Raksha Bandhan

All the beauty of Raksha Bandhan (Raksha “protection” Bandhan “to tie” in Hindi) lies in the fact that it pushes us to go beyond fixed traditional relationships.

A festival between “brothers” and sisters, (not necessarily biological brothers) Raksha Bandhan is celebrated through different ethnicities in India regardless of their religions. A global Indian presence implies that the Raksha Bandhan is celebrated throughout the world. This custom begins well before D-day. Several days or even weeks before, women buy or make rakhis, beautiful colorful bracelets made of cotton yarn. On D-Day, the women tie the rakhis on their brother’s wrist after a small aarti and a tilak on the forehead. In return, the brothers offer them a small gift (money, sweets, etc.) as a mark of affection.

This cotton bracelet that is worn all day and even over a few days, is very symbolic. It’s a promise of protection. The ritual of rakhi reinforces this fraternal bond between family and friends. With this celebration, we transcend the barriers of blood, age and religious belonging. It is therefore not uncommon to see a Hindu lady tying a rakhi on the wrist of a Muslim man. For those who live in cities or different countries, it is not uncommon for them to send the rakhis by post! This tradition coincides with the full moon in the month of Shravan, the fifth month in the Hindu year.

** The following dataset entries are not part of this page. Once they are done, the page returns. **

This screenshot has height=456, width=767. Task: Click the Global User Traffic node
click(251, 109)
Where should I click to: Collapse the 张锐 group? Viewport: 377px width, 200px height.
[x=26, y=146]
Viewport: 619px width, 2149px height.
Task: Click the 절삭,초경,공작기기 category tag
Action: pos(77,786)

There are several stories in the Indian heritage that refers to this old custom. The oldest is that of Sri Krishna and Draupadi. During the war against the evil king Shishupal, Sri Krishna found himself with a bloody finger. On seeing him, Draupadi, the wife of the five Pandavas, tore a silk band from his sari to heal his finger. Moved by her affection and her concern for him, Sri Krishna swore to protect her from all evil thereafter. Several years later, when the Pandavas lost a rigged game against the Kauravas, the latter wanted to undress Draupadi before the kings to dishonor her. Sri Krishna intervened in his non-physical aspect by giving her several layers of sari so that it was impossible for them to do so.